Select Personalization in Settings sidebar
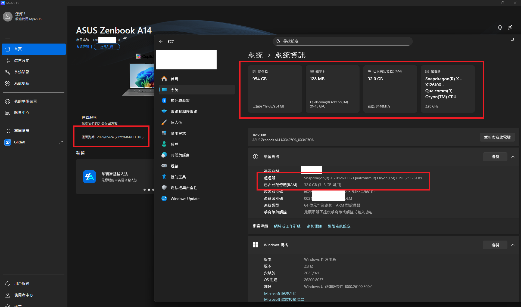Image resolution: width=521 pixels, height=307 pixels. pyautogui.click(x=176, y=122)
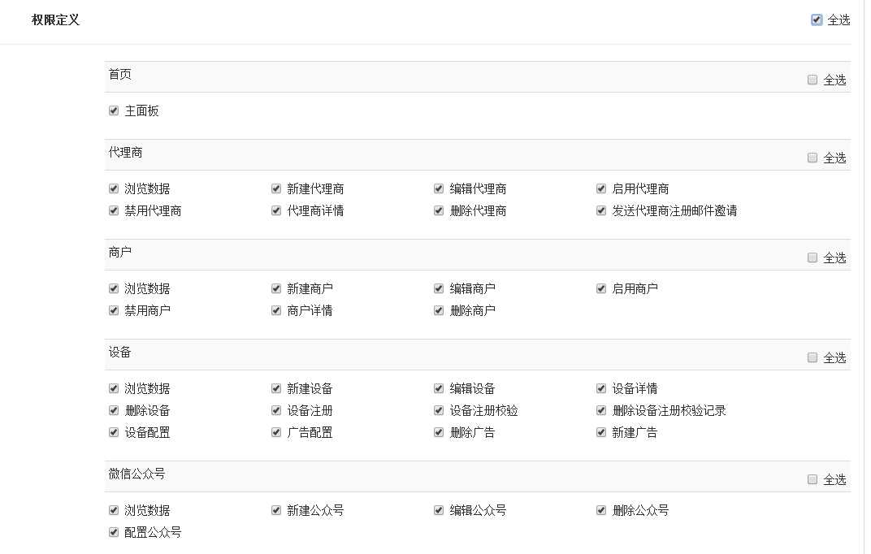This screenshot has width=871, height=554.
Task: Uncheck the 删除商户 permission
Action: (439, 310)
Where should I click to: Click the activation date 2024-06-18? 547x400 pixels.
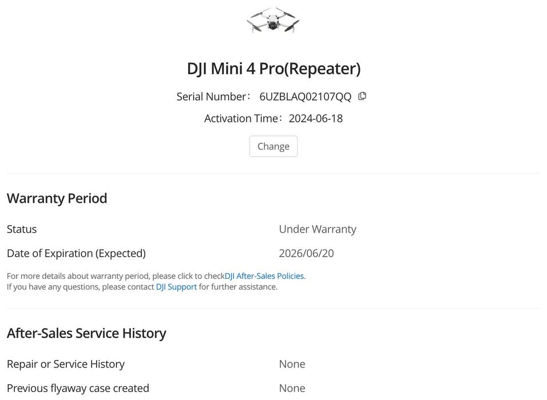point(315,118)
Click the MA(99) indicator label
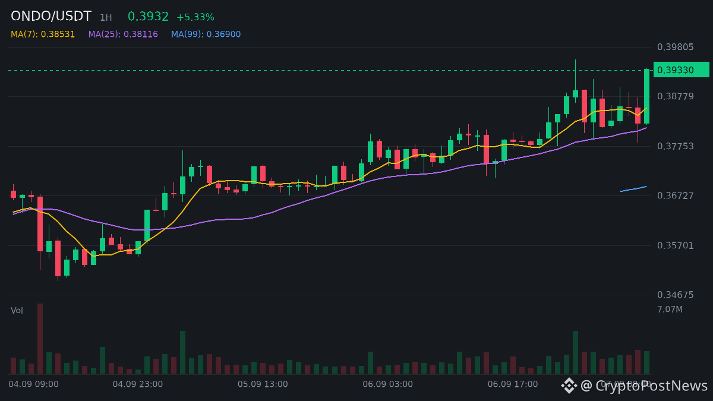The height and width of the screenshot is (401, 713). tap(206, 34)
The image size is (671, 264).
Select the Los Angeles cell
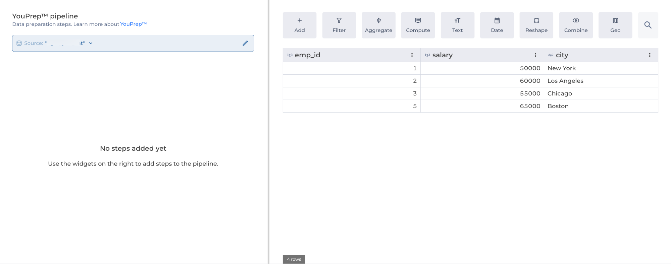565,81
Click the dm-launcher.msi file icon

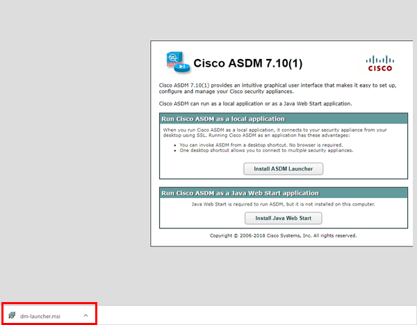pyautogui.click(x=13, y=315)
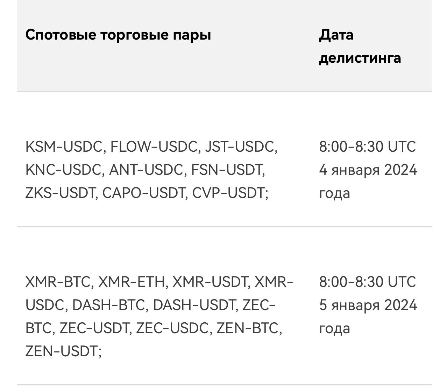Screen dimensions: 440x391
Task: Select the DASH-USDT pair text
Action: (x=194, y=305)
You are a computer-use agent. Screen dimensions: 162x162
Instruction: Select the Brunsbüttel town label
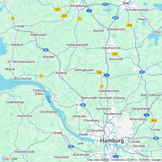23,79
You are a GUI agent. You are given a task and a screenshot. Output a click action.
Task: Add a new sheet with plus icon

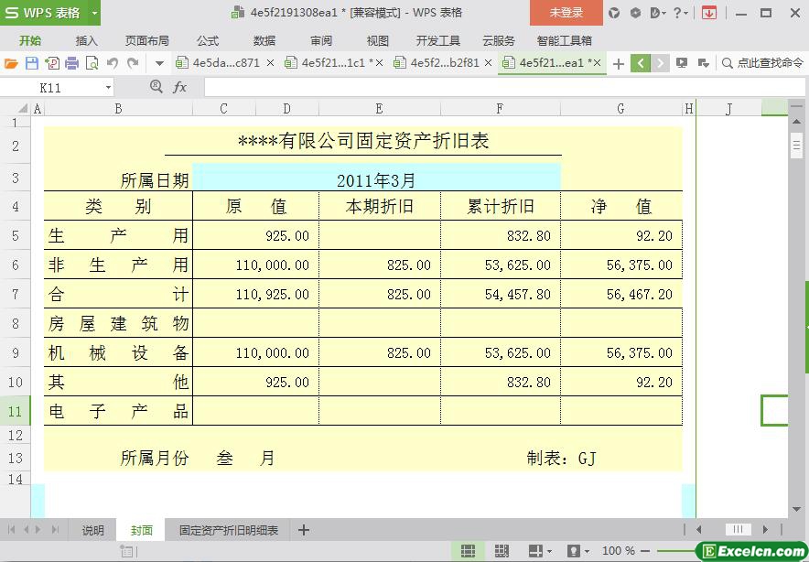pos(304,530)
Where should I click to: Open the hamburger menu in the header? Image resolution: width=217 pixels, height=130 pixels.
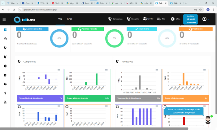point(4,20)
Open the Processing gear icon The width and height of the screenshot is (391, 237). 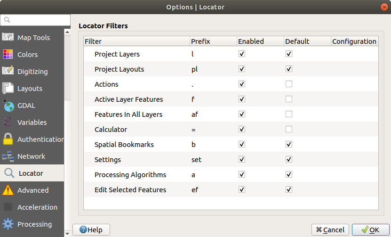pyautogui.click(x=8, y=224)
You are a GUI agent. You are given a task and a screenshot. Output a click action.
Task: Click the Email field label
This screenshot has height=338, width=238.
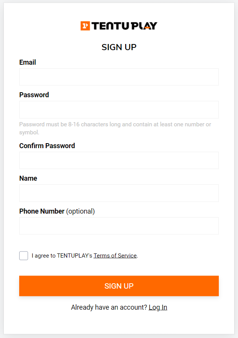click(28, 62)
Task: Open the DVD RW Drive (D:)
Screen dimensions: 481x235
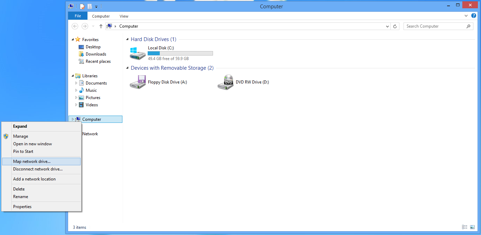Action: (225, 82)
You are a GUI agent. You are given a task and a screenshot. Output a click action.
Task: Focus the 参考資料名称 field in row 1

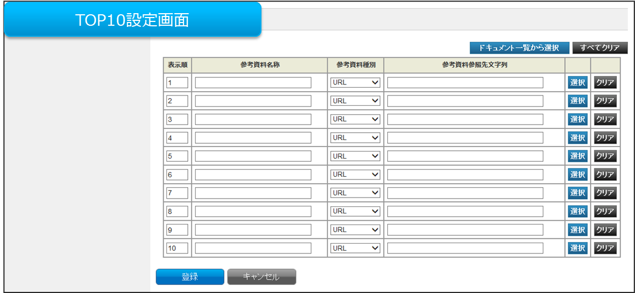[x=253, y=83]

------------------------------------------------------------

[Work instructions] Each line from the first line of the records through the line containing "You are a computer-use" must be reproduced exactly, with both ends included and all pictures omitted; nothing else belongs in the answer.

[Problem solution]
Select Personalization in Settings sidebar
Image resolution: width=521 pixels, height=307 pixels. pyautogui.click(x=176, y=122)
This screenshot has width=871, height=554.
Task: Uncheck the 删除商户 permission
Action: (439, 310)
Where should I click to: Click the activation date 2024-06-18? 547x400 pixels.
point(315,118)
Click the MA(99) indicator label
The height and width of the screenshot is (401, 713). tap(206, 34)
The image size is (671, 264).
Select the Los Angeles cell
565,81
Click the dm-launcher.msi file icon

pyautogui.click(x=13, y=315)
Screen dimensions: 440x391
Task: Select the DASH-USDT pair text
Action: (x=194, y=305)
You are a computer-use agent. Screen dimensions: 162x162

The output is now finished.